In broader terms there are very clear signs that the credit markets have settled down from their crisis levels of last September and October. Risk spreads are much lower, funds are flowing, and investors are willing to lend to banks gain. So there is a semblance of normality slowly returning. The recent spate of better news in the ‘real’, i.e. non-financial, economy has helped lift the mood of investors too.

But we should take great care not to declare the crisis over. The banking system remains very fragile and large losses on commercial real estate and credit card portfolios loom in the near future. Plus the banks are as opaque as ever in their activities. Nothing substantial has changed in the system except for the reduction in competitors and the new two tier system of good and weak banks that results from this TARP repayment. The biggest of our banks remain ‘too big to fail’ and can thus indulge in extravagant risk taking for the benefit of their bonus payouts knowing full well that the taxpayers will pick up the pieces.

This privatization of profit and socialization of loss is an anathema to the long term health of the economy. It has to stop. Bankers have to be made accountable for the losses that their excessive risk taking produces. It was failed bank management, and, in particular, a cavalier approach to risk, that brought the nation’s economy to its knees. The cost in cash and human misery that the bankers created is epic. They should pay for it.

This means radical and structural reform of the banking system.

There are proposals already floating around as to how this should be done. So far none are adequate, although some regulators are agitating for strong action. The latest salvo to be fired came from Federal Reserve Board Governor Dan Tarullo just this week who focused especially hard on the banks considered to be ‘systemic risks’. He advocates a fairly hard line to restrict the damage that rotten bank management and failed bank business models can do to us in the future. As of now though the debate is only warming up, and time is slipping by.

But for now the big banks will remain ‘too big to fail’ and thus we can expect them to retain control over public policy. This is the most important point we must confront. The banks have ‘captured’ the legislative process and thus can ensure that legislation is always modified in their favor. Even in these times of evident failure they have been able to push back against bankruptcy law changes that would have allowed easier mortgage payment modifications for borrowers. I am thus not expecting the administration to introduce the kind of stringent re-regulation I see as needed to prevent further banking mischief.

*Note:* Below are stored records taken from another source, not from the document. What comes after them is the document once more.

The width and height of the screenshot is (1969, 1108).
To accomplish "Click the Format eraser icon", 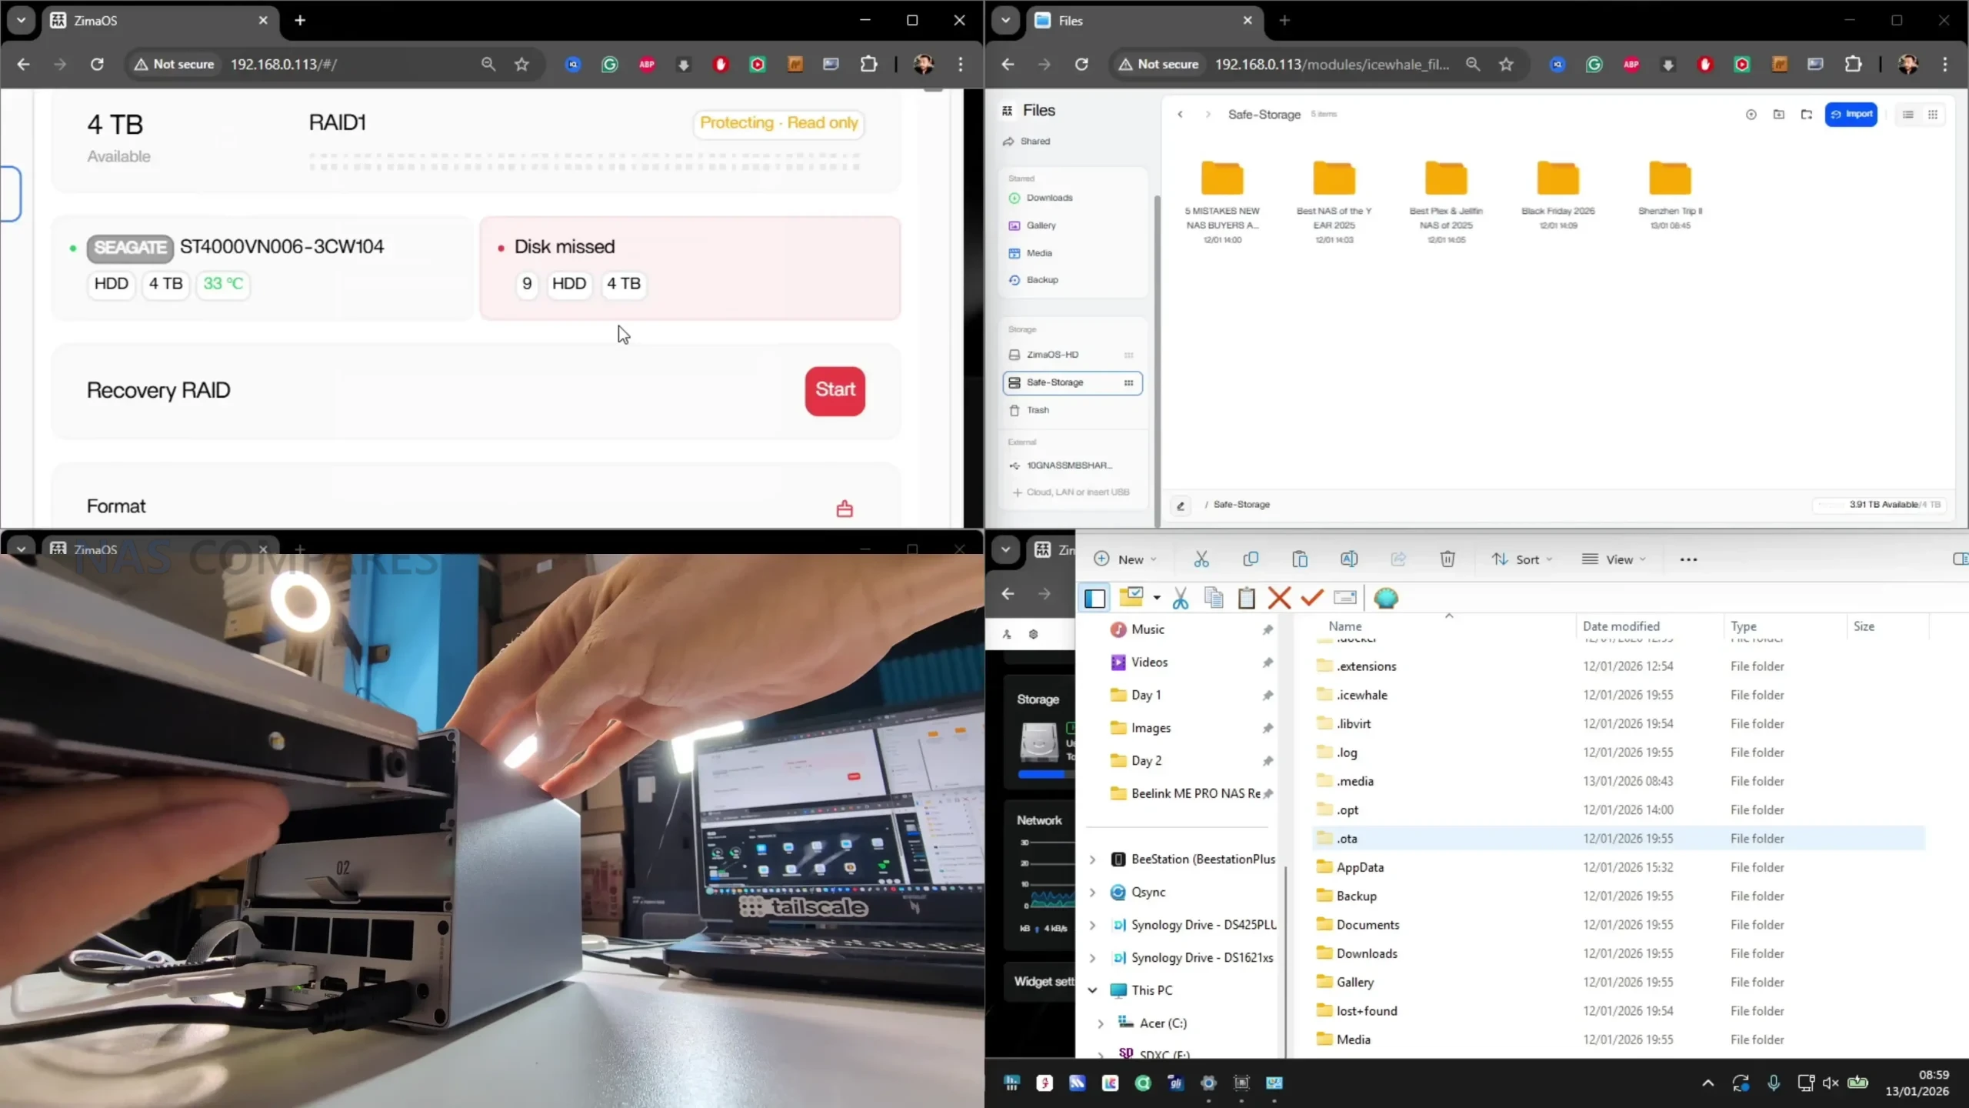I will point(844,509).
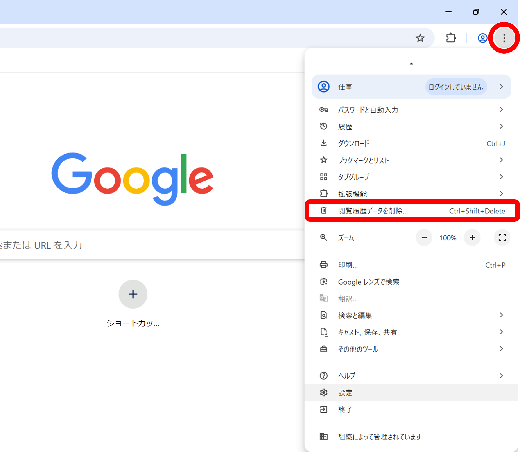Image resolution: width=520 pixels, height=452 pixels.
Task: Bookmark this page using the star icon
Action: (420, 38)
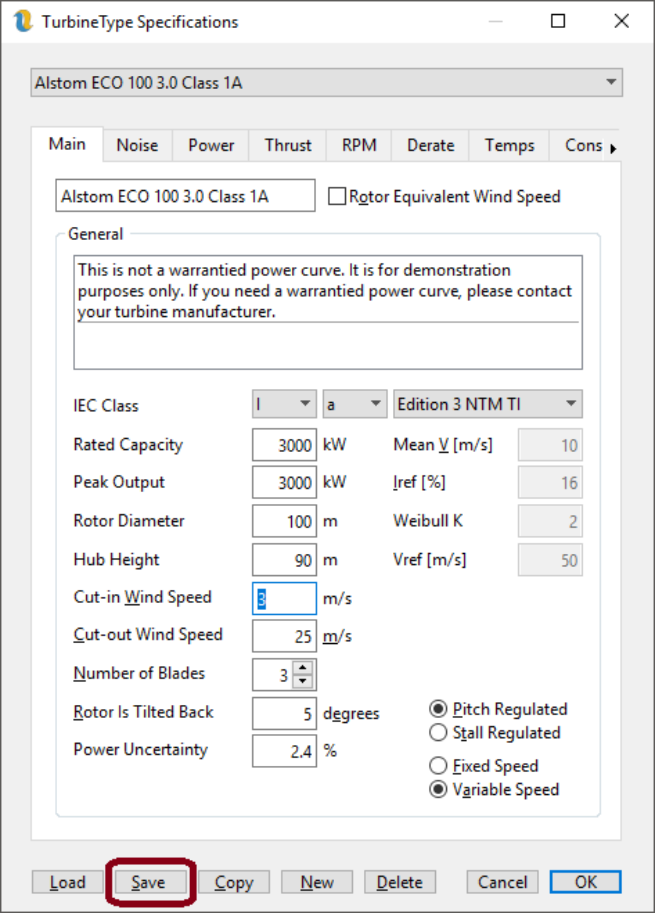Viewport: 655px width, 913px height.
Task: Choose Fixed Speed radio option
Action: pyautogui.click(x=438, y=766)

The banks, even in their currently impoverished state, still flood the electoral system with cash and other forms of largesse. In any other nation on earth this flood would be called corruption. Here we call it free speech. It is the sort of free speech advocated by the Mafia. I doubt whether our doughty legislators will be able to resist the suggestions of their local bankers, let alone those of the big Wall Street banks and the various trade associations that inhabit the shadows of Washington.

So while we applaud the repayment of TARP money, we may regret the continued power of the banks. They are not fixed yet. And the odds of getting them fixed, as in becoming socially acceptable and reliable institutions, is waning. As the immediacy of the crisis fades and the attention span of Congress shifts its focus somewhere else our window of opportunity for reform diminishes.

I wonder whether we have lost the chance to restore balance to the economy even though the debate is only now beginning. I hope not.

Addendum:

Clearly the Congressional Oversight Panel [‘COP’], led by Elizabeth Warren of Harvard University, agrees with me about those stress tests. The panel’s June report contains a critique of the tests written by two Berkeley professors. They conclude that the tests are too lenient given where unemployment already is [the tests worst case assumed an unemployment rate of 8.9% as an average for 2009]; that they don’t extend far enough into the future, while much of the commercial loan losses will occur in 2011 and beyond; and that they have been deliberately obscured so that understanding how they were carried out is very difficult. The COP concludes that the stress tests should be run again to adjust for these problems.